Anatomia di uno scandalo: recensione della miniserie Netflix con Sienna Miller
Gli accenti di stile bon ton e i dettagli-trama cupi e drammatici realizzano il contrappunto narrativo di Anatomia di uno scandalo: la nuova miniserie Netflix disponibile in streaming dal 15 aprile 2022. Il legal drama, come suggerisce il titolo, che prova ad analizzare in modo minuzioso e sottile le origini e le conseguenze di uno scandalo sessuale, che arriva a sconvolgere, per poi mandare in rovina, il matrimonio di una personalità politica. Lo show seriale, tratto dall’omonimo romanzo di Sarah Vaughan e prodotto dalla Made Up Stories, vede Sienna Miller, Rupert Friend e Michelle Dockery nel cast principale, ed è sviluppato da David E. Kelley (marito di Michelle Pfeiffer) già dietro a successi come Big Little Lies e The Undoing, in collaborazione con Melissa James (House of Cards).
Anatomia di uno scandalo: le gravi accuse di stupro mosse contro un deputato inglese attivano un inevitabile processo mediatico
Con movimenti ampi e continui della macchina da presa che filmano il presente e con gli eventi del passato dei protagonisti che balenano alla mente (flashback che permettono di dare ulteriore profondità ai personaggi), la trama di Anatomia di uno scandalo, ambientata nell’elitario mondo della politica britannica, è incentrata sulla vita dei coniugi James (Rupert Friend) e Sophie Whitehouse (Sienna Miller). James è un membro conservatore del Parlamento; ha conosciuto sua moglie al college, che è una donna inappuntabile e totalmente devota al partner di successo. Sophie infatti ha sempre seguito in tutto suo marito, abbandonando per amor suo e dei suoi due figli, i suoi impegni lavorativi. L’idillio dura poco, perché la quiete della coppia sposata da ben dodici anni viene stravolta da uno scandalo che è già lì bell’e pronto da sbattere in prima pagina, quando esce allo scoperto la relazione extramatrimoniale di James con la ventottenne Olivia Lytton, una collaboratrice parlamentare, una delle sue assistenti, ma soprattutto quando, dopo poco, Olivia lo trascina in tribunale con l’accusa di stupro, di averla violentata nell’ascensore del Parlamento. I segreti della famiglia Whitehouse iniziano così a riemergere, mentre Sophie, che ha sempre creduto nel suo matrimonio, ora appare sconvolta dai dettagli che emergono sul conto di James; inizialmente si mostra comprensiva verso suo marito accusato di un crimine scioccante, poi inizia ad indagare sui punti oscuri della personalità di James. L’uomo ha stuprato davvero Olivia o è stato un rapporto consenziente tra i due ex-amanti?Chi mente?

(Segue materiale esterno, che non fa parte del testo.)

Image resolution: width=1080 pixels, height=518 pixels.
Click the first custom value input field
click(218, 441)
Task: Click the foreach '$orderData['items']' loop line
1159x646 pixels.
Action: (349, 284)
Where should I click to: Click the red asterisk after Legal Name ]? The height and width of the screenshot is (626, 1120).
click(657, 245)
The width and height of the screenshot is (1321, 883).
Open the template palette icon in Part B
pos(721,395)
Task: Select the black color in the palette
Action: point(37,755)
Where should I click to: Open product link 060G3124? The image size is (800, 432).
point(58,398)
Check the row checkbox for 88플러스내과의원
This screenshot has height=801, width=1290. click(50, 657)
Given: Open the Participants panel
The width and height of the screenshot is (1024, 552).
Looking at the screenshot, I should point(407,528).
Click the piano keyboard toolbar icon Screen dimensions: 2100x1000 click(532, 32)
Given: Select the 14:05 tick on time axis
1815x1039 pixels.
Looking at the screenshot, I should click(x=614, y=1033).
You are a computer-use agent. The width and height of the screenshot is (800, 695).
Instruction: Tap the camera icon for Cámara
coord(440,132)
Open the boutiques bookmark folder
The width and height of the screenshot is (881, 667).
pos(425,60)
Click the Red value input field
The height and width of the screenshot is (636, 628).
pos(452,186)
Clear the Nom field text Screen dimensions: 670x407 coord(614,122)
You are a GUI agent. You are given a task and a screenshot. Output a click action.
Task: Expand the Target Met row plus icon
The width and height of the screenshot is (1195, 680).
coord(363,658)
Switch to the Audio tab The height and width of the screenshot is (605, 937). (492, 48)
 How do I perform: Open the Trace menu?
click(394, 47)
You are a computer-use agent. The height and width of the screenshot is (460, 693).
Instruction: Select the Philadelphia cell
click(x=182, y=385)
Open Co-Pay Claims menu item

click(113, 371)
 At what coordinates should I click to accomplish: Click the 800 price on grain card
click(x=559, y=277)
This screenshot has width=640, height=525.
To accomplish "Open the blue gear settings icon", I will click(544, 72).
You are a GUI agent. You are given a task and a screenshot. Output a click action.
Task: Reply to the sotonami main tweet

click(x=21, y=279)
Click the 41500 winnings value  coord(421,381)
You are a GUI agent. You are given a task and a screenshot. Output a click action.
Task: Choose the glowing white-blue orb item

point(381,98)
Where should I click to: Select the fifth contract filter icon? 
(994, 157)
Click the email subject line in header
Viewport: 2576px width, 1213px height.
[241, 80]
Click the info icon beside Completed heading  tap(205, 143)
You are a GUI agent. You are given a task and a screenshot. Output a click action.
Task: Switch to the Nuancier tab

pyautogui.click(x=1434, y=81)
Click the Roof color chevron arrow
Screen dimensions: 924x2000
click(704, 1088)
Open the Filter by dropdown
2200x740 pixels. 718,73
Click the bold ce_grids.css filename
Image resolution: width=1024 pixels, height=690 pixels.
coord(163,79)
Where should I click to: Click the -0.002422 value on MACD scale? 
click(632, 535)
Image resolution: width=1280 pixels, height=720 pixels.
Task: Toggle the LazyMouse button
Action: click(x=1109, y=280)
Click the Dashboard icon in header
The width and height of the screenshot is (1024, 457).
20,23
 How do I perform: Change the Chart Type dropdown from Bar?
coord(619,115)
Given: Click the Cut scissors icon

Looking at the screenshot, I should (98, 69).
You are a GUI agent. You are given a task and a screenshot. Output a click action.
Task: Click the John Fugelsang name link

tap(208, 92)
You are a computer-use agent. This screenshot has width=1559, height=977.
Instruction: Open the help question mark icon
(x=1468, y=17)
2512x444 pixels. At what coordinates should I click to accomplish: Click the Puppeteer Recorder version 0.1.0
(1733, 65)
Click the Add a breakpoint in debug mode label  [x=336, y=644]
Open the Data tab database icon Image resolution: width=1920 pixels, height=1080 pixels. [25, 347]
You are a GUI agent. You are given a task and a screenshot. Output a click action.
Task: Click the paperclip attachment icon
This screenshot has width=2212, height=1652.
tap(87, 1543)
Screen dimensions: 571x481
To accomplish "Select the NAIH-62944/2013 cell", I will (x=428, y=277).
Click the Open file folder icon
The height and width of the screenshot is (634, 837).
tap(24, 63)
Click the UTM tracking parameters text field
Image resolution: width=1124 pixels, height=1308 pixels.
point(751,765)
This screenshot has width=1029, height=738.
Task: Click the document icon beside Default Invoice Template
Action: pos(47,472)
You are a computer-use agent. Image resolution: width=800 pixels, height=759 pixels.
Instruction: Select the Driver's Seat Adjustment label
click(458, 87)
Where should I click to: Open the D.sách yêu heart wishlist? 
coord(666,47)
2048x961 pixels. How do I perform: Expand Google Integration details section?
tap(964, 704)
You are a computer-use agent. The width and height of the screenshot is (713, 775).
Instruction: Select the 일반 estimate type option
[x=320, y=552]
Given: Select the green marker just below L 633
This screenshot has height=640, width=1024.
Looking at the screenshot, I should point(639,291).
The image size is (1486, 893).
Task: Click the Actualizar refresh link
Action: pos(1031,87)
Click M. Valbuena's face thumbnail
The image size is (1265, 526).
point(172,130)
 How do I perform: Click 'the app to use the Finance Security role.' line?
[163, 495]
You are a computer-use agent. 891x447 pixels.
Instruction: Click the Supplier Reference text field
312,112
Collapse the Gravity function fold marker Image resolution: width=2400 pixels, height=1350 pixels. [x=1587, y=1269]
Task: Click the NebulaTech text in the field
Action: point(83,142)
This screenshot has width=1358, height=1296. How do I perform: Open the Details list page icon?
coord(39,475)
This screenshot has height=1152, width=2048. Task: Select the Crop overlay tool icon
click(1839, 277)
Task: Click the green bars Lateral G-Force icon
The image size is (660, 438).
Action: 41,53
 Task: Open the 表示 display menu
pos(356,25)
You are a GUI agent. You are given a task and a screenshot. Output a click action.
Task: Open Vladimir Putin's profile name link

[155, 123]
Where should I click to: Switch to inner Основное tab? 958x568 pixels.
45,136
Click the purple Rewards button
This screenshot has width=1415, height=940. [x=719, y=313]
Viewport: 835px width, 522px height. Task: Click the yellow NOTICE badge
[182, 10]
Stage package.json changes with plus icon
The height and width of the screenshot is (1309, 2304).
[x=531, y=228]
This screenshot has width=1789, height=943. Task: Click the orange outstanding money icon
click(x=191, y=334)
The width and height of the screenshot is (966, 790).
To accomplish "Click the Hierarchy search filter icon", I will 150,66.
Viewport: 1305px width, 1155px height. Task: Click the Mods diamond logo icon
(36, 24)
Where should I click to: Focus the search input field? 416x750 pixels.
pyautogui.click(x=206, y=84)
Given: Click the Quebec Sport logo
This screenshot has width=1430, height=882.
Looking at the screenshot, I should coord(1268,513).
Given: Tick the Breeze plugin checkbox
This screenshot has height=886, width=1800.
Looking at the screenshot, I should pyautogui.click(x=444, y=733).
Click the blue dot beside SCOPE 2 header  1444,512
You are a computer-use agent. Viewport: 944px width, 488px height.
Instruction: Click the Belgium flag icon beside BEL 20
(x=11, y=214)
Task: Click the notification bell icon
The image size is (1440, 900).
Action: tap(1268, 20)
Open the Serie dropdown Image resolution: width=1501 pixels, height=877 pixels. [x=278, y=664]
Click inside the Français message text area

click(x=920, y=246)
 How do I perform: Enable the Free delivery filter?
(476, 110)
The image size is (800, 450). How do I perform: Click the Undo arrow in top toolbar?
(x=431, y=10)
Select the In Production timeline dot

La miniserie tratta il tema delicato del consenso della vittima nel reato di violenza sessuale
Quando sei un privilegiato sei sempre abituato all’avverbio sì; le risposte negative, che poi sono quelle che fanno capire che siamo diversi, con esigenze da considerare e da rispettare, non sono neanche udite, perché, probabilmente, sentire “no” significherebbe sentirsi a disagio. Indubbiamente Anatomia di uno scandalo sceglie di trattare il delicato tema del consenso della vittima nel reato di violenza sessuale, che in questo caso ha come sfondo il mondo autoreferenziale e chiuso della politica in cui tutti i privilegiati si proteggono fino a quando è possibile, e fa emergere invece le incredibili difficoltà di sfondare il muro eretto dal privilegio. La riflessione sulla cultura dello stupro e sulla “accettazione” come sistema di potere che ci ricorda il gioiellino di Emerald Fennell Promising Young Woman. Solo che, in questo caso non si vede ombra di preziosi, anche se lo spettatore assume spesso il punto di vista di Sophie, una nondimeno implacabile “donna promettente” – moglie tradita, anche lei vittima, e costretta a mettere in discussione la vera natura del marito. Anatomia di uno scandalo è un’opera mediocre che non riesce ad entrare nella lista dei meravigliosi prodotti seriali inglesi che con pochi capitoli, e in maniera intelligente, riescono a indagare tematiche controverse.